→ **EXERCISE GOAL**: Only one number is wanted here: how many lines of the data hold "agent".

→ **SOURCE MATERIAL**:
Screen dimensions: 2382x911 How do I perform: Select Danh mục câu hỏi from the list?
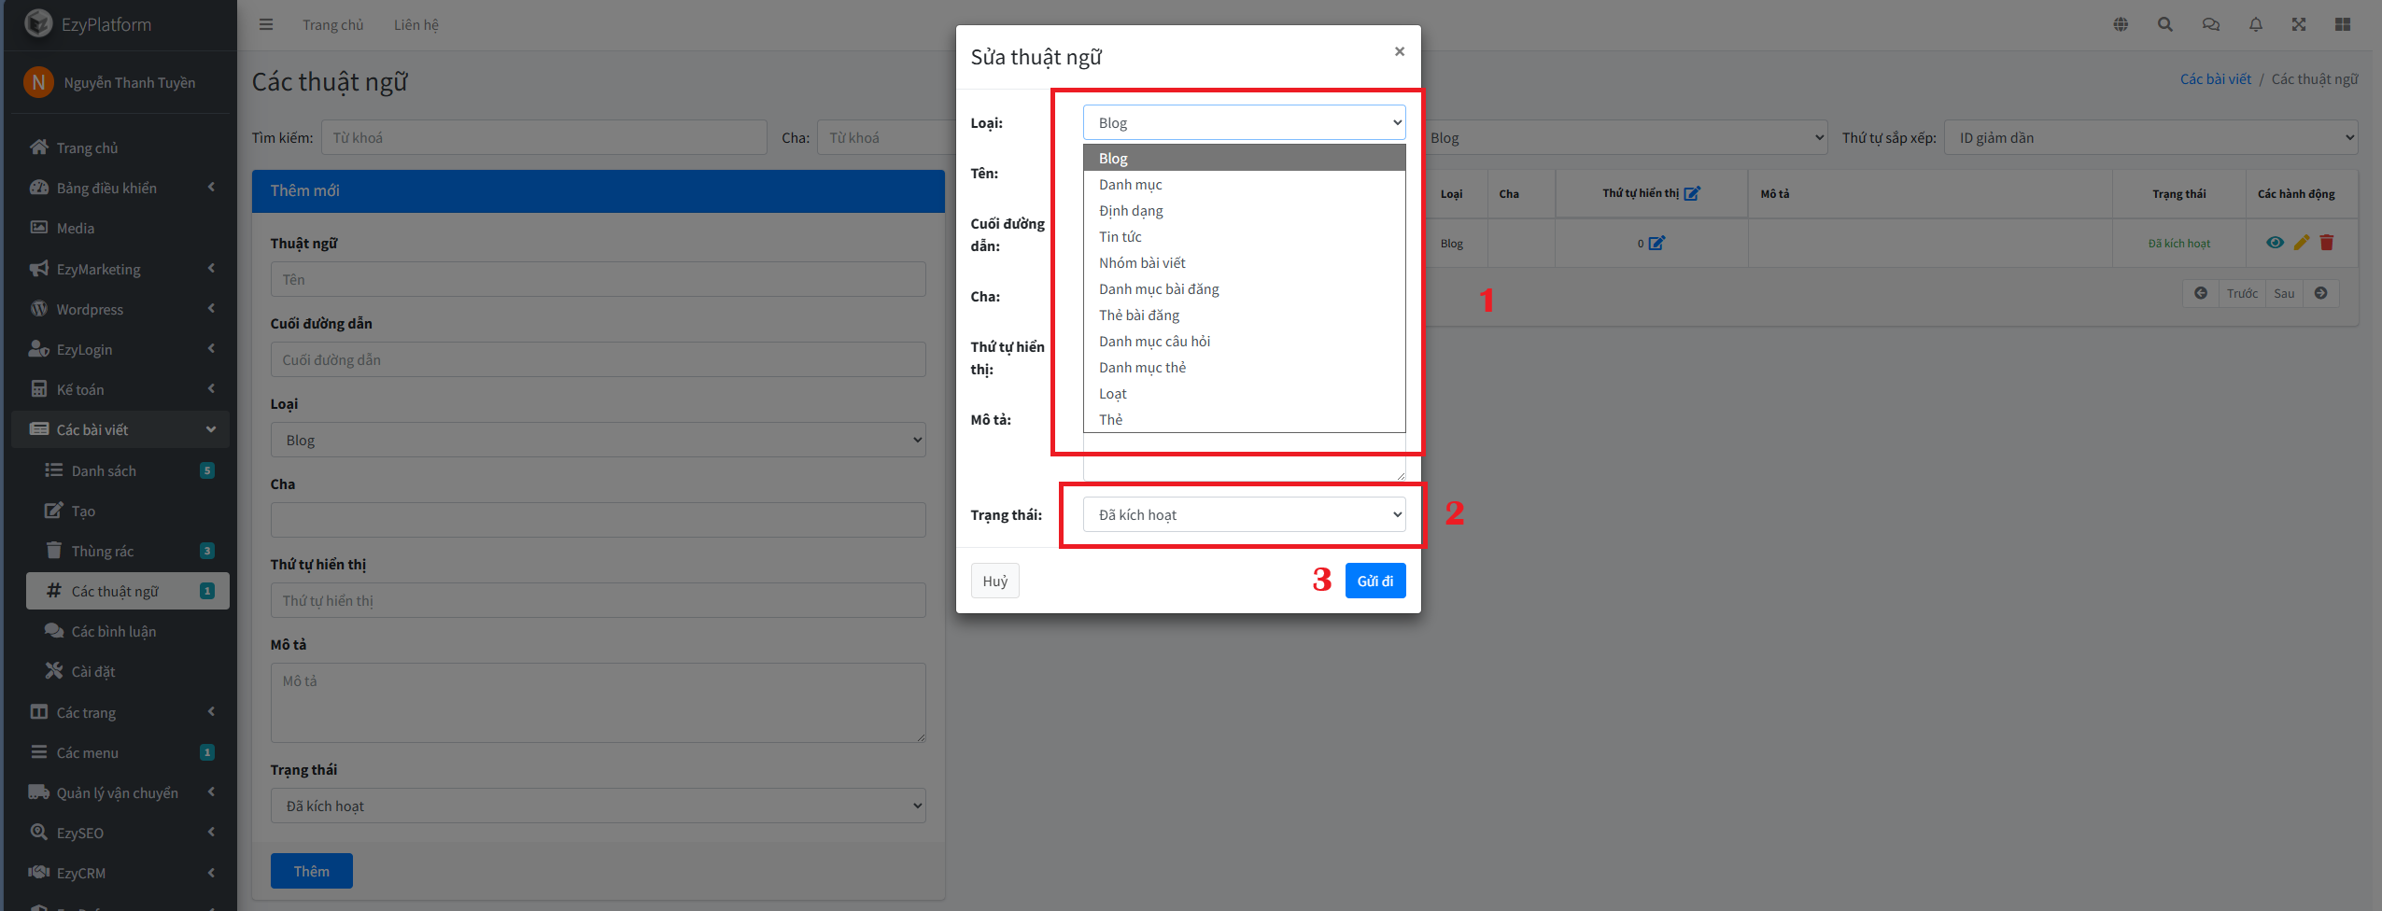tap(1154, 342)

* * *

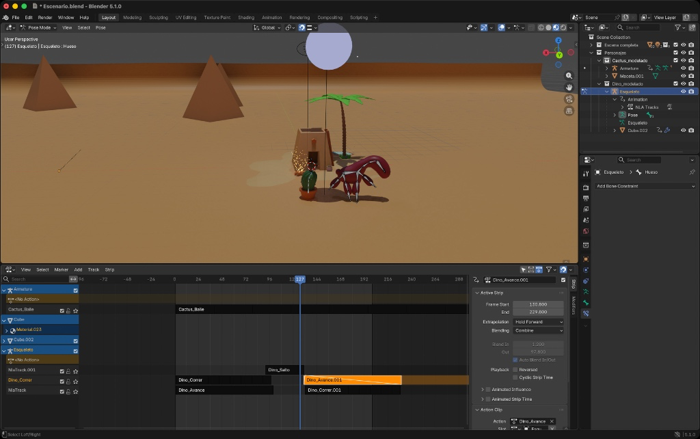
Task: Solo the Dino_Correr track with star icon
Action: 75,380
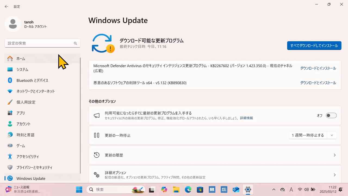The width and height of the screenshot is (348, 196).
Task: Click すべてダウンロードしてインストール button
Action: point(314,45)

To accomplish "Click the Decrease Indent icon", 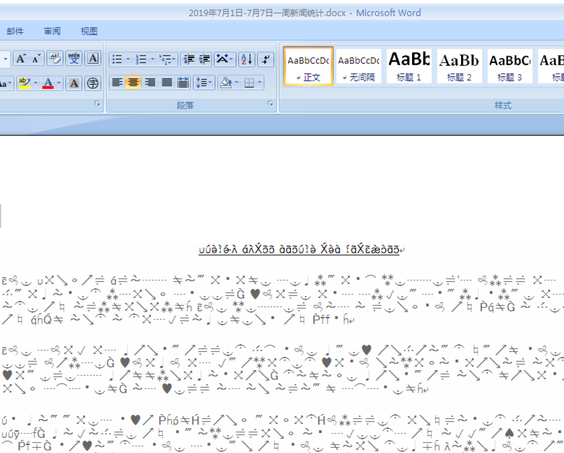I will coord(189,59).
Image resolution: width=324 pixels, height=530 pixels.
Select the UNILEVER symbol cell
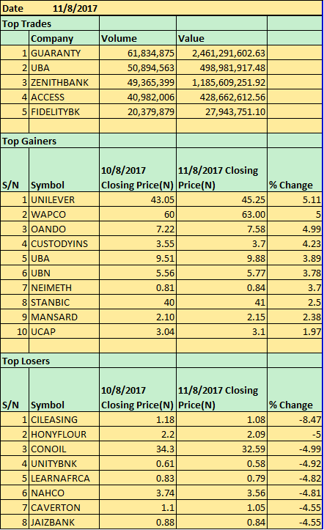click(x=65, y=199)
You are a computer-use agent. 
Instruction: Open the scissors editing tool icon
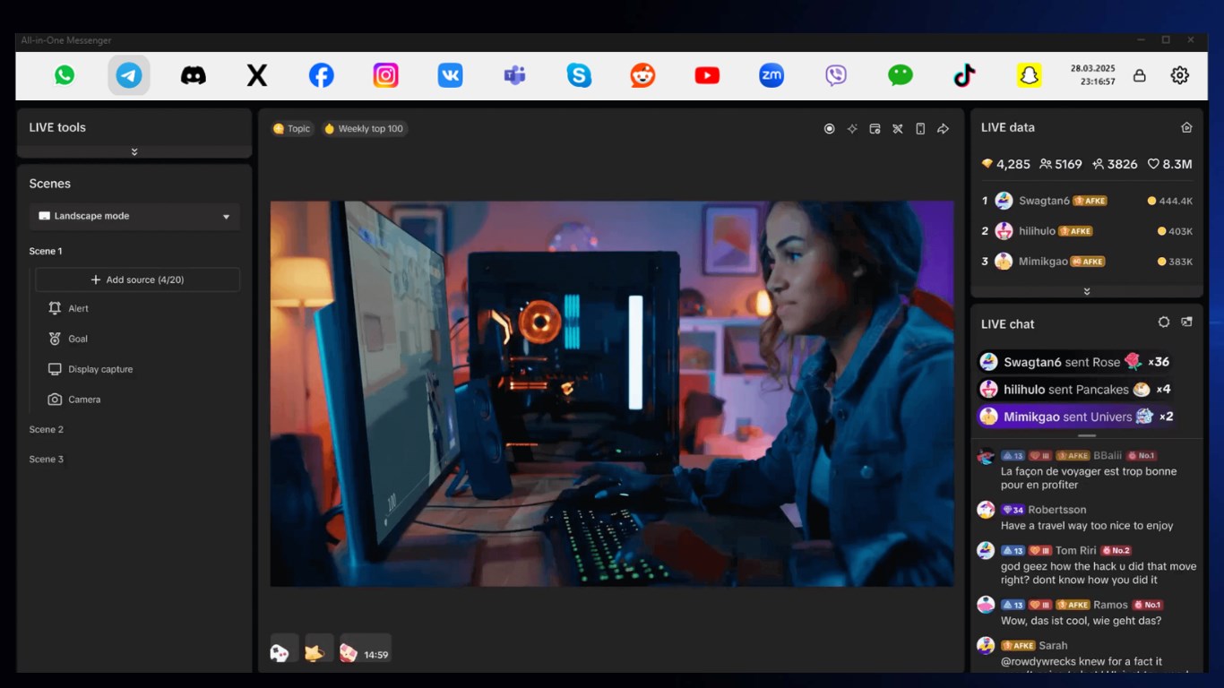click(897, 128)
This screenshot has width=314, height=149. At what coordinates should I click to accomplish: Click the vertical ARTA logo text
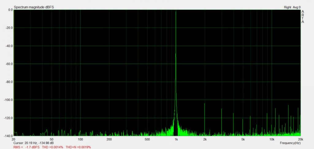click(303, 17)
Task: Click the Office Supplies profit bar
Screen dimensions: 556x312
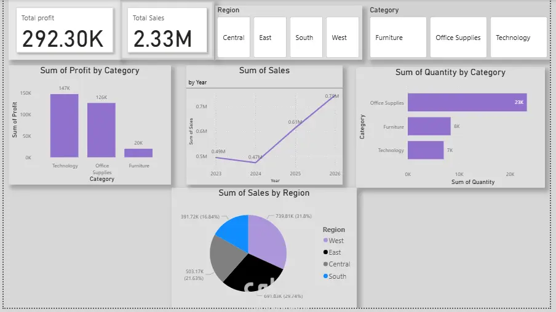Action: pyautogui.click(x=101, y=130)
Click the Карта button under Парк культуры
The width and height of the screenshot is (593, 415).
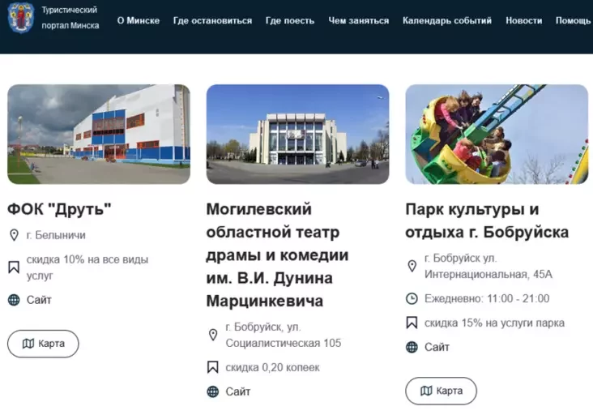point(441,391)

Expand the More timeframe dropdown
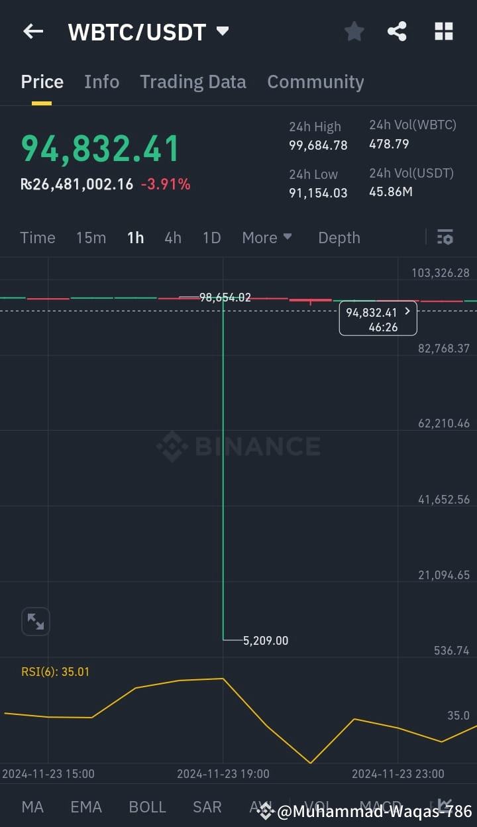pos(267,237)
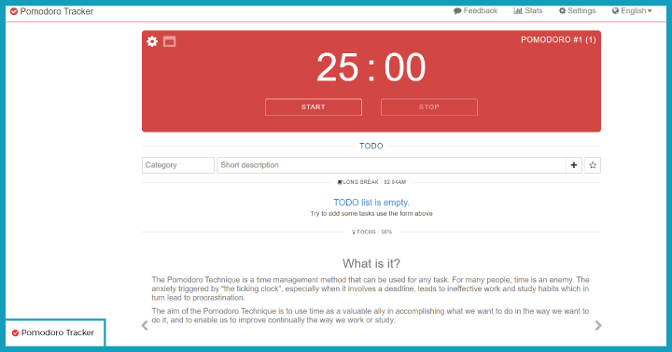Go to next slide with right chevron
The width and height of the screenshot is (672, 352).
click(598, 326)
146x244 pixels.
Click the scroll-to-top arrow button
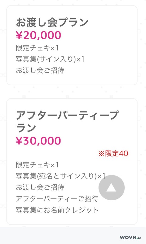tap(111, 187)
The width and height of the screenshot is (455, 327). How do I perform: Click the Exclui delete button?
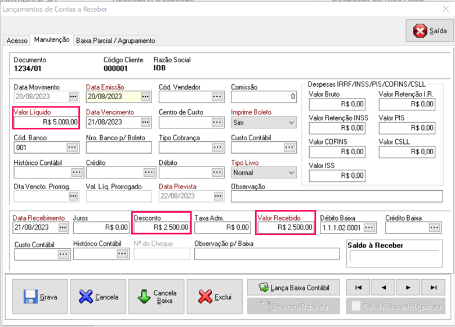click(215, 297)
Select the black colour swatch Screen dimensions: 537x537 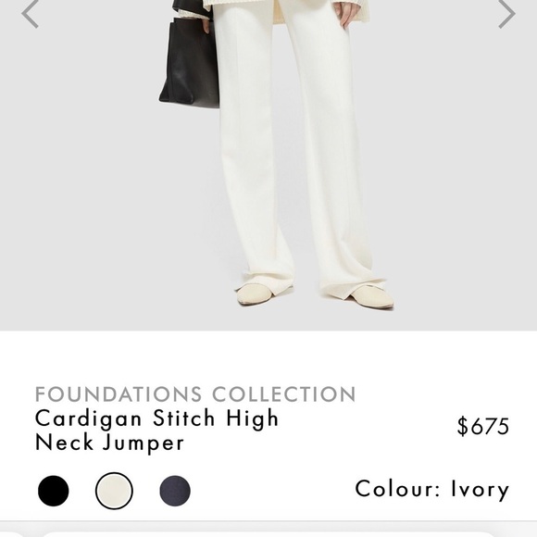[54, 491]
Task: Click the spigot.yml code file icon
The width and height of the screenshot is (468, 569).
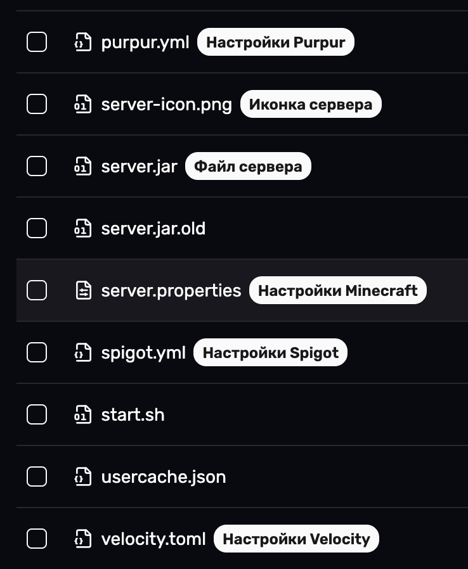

* * *

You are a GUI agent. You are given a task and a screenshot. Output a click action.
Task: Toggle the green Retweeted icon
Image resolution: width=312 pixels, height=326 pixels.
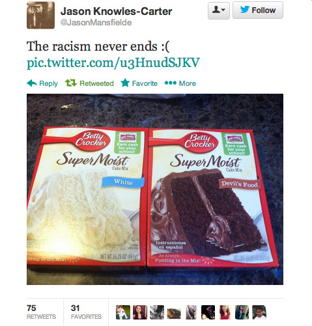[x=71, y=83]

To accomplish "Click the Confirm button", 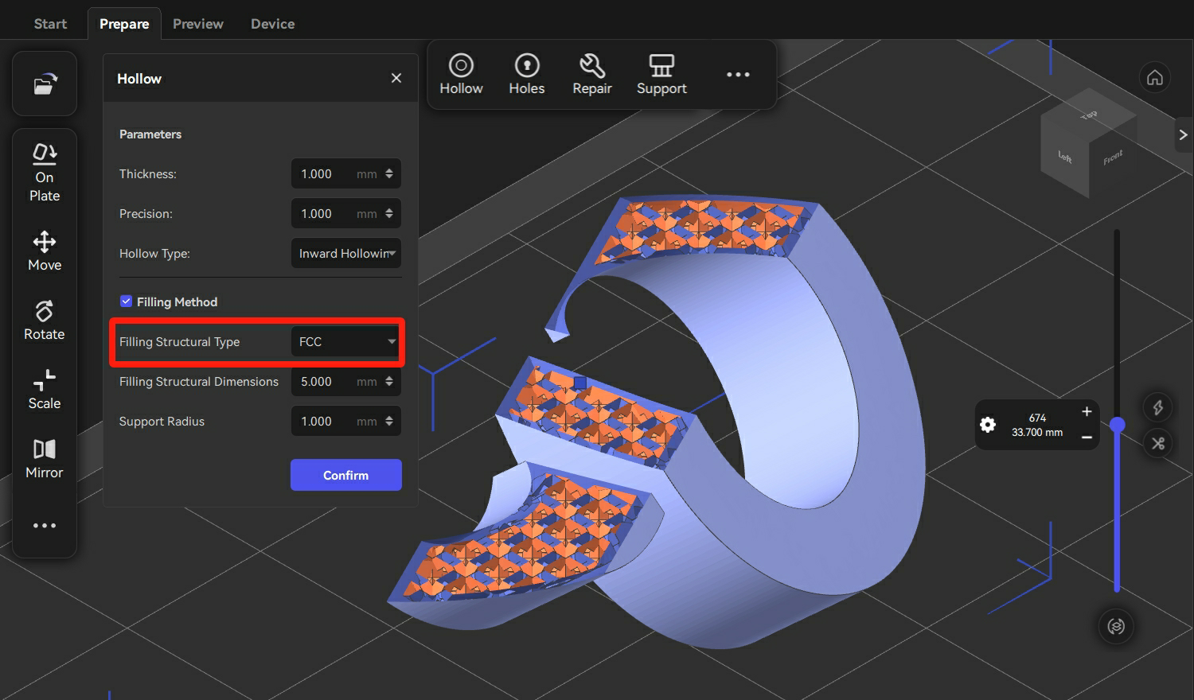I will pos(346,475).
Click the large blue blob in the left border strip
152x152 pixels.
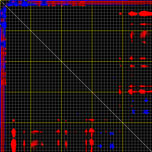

→ **WRITTEN SOLUTION**: 2